• **What the task asks**: Every line of the data is to be retyped exactly.

++++++

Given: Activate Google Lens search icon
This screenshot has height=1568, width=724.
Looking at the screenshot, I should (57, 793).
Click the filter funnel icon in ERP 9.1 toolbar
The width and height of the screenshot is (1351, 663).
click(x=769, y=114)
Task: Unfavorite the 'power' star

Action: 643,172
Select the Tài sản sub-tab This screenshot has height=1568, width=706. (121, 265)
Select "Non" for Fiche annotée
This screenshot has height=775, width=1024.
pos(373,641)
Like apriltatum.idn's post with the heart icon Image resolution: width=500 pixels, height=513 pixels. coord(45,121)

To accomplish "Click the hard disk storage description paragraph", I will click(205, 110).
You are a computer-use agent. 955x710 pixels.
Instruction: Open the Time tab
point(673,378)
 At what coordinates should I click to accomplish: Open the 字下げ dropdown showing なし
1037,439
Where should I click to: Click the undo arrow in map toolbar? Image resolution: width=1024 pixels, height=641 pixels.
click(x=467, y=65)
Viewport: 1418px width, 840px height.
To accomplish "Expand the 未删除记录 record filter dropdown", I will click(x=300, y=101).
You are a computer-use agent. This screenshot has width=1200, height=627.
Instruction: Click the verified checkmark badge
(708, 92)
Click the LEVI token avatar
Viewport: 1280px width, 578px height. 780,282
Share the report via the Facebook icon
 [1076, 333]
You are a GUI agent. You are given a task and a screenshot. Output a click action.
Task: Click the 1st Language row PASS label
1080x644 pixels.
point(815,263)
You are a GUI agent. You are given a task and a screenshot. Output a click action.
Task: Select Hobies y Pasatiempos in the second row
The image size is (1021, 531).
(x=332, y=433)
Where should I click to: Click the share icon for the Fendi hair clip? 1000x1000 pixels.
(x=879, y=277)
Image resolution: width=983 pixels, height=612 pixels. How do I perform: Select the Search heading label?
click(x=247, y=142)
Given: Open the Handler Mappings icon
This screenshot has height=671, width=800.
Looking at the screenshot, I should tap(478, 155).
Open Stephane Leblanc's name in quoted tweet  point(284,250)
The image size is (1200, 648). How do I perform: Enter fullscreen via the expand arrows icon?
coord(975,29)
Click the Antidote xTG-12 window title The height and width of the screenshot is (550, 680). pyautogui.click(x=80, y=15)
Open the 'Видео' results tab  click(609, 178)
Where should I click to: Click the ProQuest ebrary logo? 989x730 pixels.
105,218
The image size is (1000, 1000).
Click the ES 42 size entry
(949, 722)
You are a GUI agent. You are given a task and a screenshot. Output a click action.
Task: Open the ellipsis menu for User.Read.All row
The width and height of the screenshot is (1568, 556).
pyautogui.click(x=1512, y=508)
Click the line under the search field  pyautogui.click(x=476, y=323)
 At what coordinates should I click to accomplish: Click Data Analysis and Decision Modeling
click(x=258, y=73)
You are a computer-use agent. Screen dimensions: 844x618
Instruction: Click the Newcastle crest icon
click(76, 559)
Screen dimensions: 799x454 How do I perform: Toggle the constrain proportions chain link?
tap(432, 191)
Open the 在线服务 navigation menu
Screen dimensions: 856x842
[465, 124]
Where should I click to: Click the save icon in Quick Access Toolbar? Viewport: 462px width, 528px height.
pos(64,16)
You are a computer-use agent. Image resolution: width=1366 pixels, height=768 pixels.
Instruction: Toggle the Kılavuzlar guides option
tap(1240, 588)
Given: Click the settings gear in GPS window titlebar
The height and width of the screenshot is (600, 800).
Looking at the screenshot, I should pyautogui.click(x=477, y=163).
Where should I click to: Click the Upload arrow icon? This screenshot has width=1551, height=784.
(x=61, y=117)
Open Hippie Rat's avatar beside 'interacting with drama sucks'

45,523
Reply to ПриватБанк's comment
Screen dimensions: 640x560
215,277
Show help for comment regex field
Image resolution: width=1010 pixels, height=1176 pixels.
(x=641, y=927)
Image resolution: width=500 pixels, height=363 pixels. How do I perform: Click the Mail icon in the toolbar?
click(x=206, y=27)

++++++

• **Written response**:
Given: Activate Google Lens search icon
This screenshot has height=1568, width=724.
Looking at the screenshot, I should (57, 793).
Click the filter funnel icon in ERP 9.1 toolbar
The width and height of the screenshot is (1351, 663).
click(x=769, y=114)
Task: Unfavorite the 'power' star

Action: 643,172
Select the Tài sản sub-tab This screenshot has height=1568, width=706. (121, 265)
Select "Non" for Fiche annotée
This screenshot has height=775, width=1024.
pos(373,641)
Like apriltatum.idn's post with the heart icon Image resolution: width=500 pixels, height=513 pixels. coord(45,121)

To accomplish "Click the hard disk storage description paragraph", I will click(205, 110).
You are a computer-use agent. 955x710 pixels.
Instruction: Open the Time tab
point(673,378)
 At what coordinates should I click to accomplish: Open the 字下げ dropdown showing なし
1037,439
Where should I click to: Click the undo arrow in map toolbar? Image resolution: width=1024 pixels, height=641 pixels.
click(x=467, y=65)
Viewport: 1418px width, 840px height.
To accomplish "Expand the 未删除记录 record filter dropdown", I will click(x=300, y=101).
You are a computer-use agent. This screenshot has width=1200, height=627.
Instruction: Click the verified checkmark badge
(708, 92)
Click the LEVI token avatar
Viewport: 1280px width, 578px height. 780,282
Share the report via the Facebook icon
 [1076, 333]
You are a GUI agent. You are given a task and a screenshot. Output a click action.
Task: Click the 1st Language row PASS label
1080x644 pixels.
point(815,263)
You are a GUI agent. You are given a task and a screenshot. Output a click action.
Task: Select Hobies y Pasatiempos in the second row
The image size is (1021, 531).
(x=332, y=433)
Where should I click to: Click the share icon for the Fendi hair clip? 1000x1000 pixels.
(x=879, y=277)
Image resolution: width=983 pixels, height=612 pixels. How do I perform: Select the Search heading label?
click(x=247, y=142)
Given: Open the Handler Mappings icon
This screenshot has height=671, width=800.
Looking at the screenshot, I should tap(478, 155).
Open Stephane Leblanc's name in quoted tweet  point(284,250)
The image size is (1200, 648). How do I perform: Enter fullscreen via the expand arrows icon?
coord(975,29)
Click the Antidote xTG-12 window title The height and width of the screenshot is (550, 680). pyautogui.click(x=80, y=15)
Open the 'Видео' results tab  click(609, 178)
Where should I click to: Click the ProQuest ebrary logo? 989x730 pixels.
105,218
The image size is (1000, 1000).
Click the ES 42 size entry
(949, 722)
You are a GUI agent. You are given a task and a screenshot. Output a click action.
Task: Open the ellipsis menu for User.Read.All row
The width and height of the screenshot is (1568, 556).
pyautogui.click(x=1512, y=508)
Click the line under the search field  pyautogui.click(x=476, y=323)
 At what coordinates should I click to accomplish: Click Data Analysis and Decision Modeling
click(x=258, y=73)
You are a computer-use agent. Screen dimensions: 844x618
Instruction: Click the Newcastle crest icon
click(76, 559)
Screen dimensions: 799x454 How do I perform: Toggle the constrain proportions chain link?
tap(432, 191)
Open the 在线服务 navigation menu
Screen dimensions: 856x842
[465, 124]
Where should I click to: Click the save icon in Quick Access Toolbar? Viewport: 462px width, 528px height.
pos(64,16)
You are a computer-use agent. Image resolution: width=1366 pixels, height=768 pixels.
Instruction: Toggle the Kılavuzlar guides option
tap(1240, 588)
Given: Click the settings gear in GPS window titlebar
The height and width of the screenshot is (600, 800).
Looking at the screenshot, I should pyautogui.click(x=477, y=163).
Where should I click to: Click the Upload arrow icon? This screenshot has width=1551, height=784.
(x=61, y=117)
Open Hippie Rat's avatar beside 'interacting with drama sucks'

45,523
Reply to ПриватБанк's comment
Screen dimensions: 640x560
215,277
Show help for comment regex field
Image resolution: width=1010 pixels, height=1176 pixels.
(x=641, y=927)
Image resolution: width=500 pixels, height=363 pixels. How do I perform: Click the Mail icon in the toolbar?
click(x=206, y=27)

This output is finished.